Vision is Just One Aspect of Me

I love the above quote from this incredibly interesting British neurologist! It captures how I view myself and my life, a human being like anyone else, with my own story that no one else embodies but me.

To give you just a snippet of my background, I am a 43-year-old Latina born in Queens, New York. My son, Liam (a Sophomore in College), and I both have low vision due to Leber Congenital Amaurosis (LCA). I am nearsighted, color blind, and have difficulty with different degrees of light. I shouldn’t drive you anywhere until they test out those self-driving cars… then, we will be in business!  

I am primarily a print reader and use e-formats and apps to access print and audiobooks. I use reverse contrast when looking at a screen (black background with white letters) as well as VoiceOver to access longer texts. I use a long white cane when my vision does not help me avoid those pesky, ridiculously thin dog leashes! I also use it when traveling in busy areas. I firmly believe that as an individual with low vision, I must remain honest regarding the level of accommodation I need to succeed. It is my decision alone to make. After all, I am an independent and competent thinker. If my vision should change, I need to change with it.


Believe me when I say my educational journey has been long and bumpy! There were countless moments of feeling inadequate and powerless. But, as a child, I loved learning and always knew that the world was an interesting place I wanted to explore.

I attended high school and my first year of college in the Dominican Republic. My credits were not accepted when my family and I returned to New York. I had to get a GED and attend a community college. I dreamed of attending an Ivy League University! Although incredibly disappointed, I don’t believe in having a “Plan B.” And so, I completed my associate degree and set out to build myself up no matter the obstacles. Throughout my journey, I have found great mentors who taught me how to gain self-confidence by learning new skills.

After over 20 years in the field of Education, I realize that there is no one way to achieve one’s goal. Today, I hold a master’s degree in education and several certifications, including Teacher for the Blind and Visually Impaired and Early Childhood General/Special Education. I am a second-year doctoral candidate in their Educational Leadership Program at New England College.

Same, Same, Different

In many ways, I am just like any other adult who is enrolled in higher education. I want to gain more knowledge, advance in my profession, and help others by having a seat in the discussion-making process. That’s why I am pursuing this degree; the field of low vision and blindness needs passionate people to ensure we have the same opportunities to enjoy life. But change does not happen without action and cannot occur without someone to make it happen!

In other ways, I am completely different from my peers: Low vision sets me apart. Many teachers go their entire careers without having a student who is blind or low vision. As a result, they lack the training to ensure our learning needs are met. Even at the highest level of professional development, I still need to advocate for myself—from getting accessible books to participating in accessible activities… and, yes! I think of the “Let’s build rapport (Ice-breaker activity) by throwing the ball at one another!” Still trying to win that game!

The Gift

Having low vision is all I know. It is an essential part of who I’ve become. There were difficult times to be sure. Now, however, I see the power of knowing what students with special needs require to learn—knowing how I must approach Administration and foster a positive relationship to get my students what they need—knowing that teachers may not understand how blindness and low vision impact learning—and finally, knowing that I do! I have the life experience, educational background, and passion for educating others and helping to change the system.

No matter the obstacle, I view my life as a beautiful journey of discovery. I firmly believe in aligning myself with good mentors who inspire and push me to be my best self. I have no “Plan B!” A successful, happy life is the gift low vision has given me.

* [COLLECTED MATERIAL]:
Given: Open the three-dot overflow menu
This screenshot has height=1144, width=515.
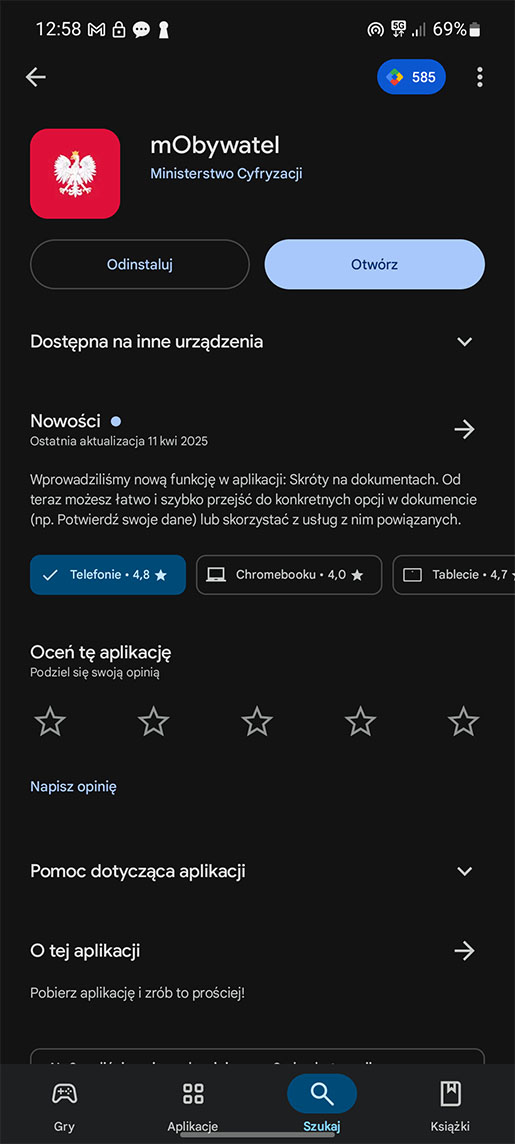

* [REQUIRED TASK]: Transcribe word for word the stretch of the essay on living with low vision from "In other ways, I" through "win that game!".

* [CORRECT RESPONSE]:
In other ways, I am completely different from my peers: Low vision sets me apart. Many teachers go their entire careers without having a student who is blind or low vision. As a result, they lack the training to ensure our learning needs are met. Even at the highest level of professional development, I still need to advocate for myself—from getting accessible books to participating in accessible activities… and, yes! I think of the “Let’s build rapport (Ice-breaker activity) by throwing the ball at one another!” Still trying to win that game!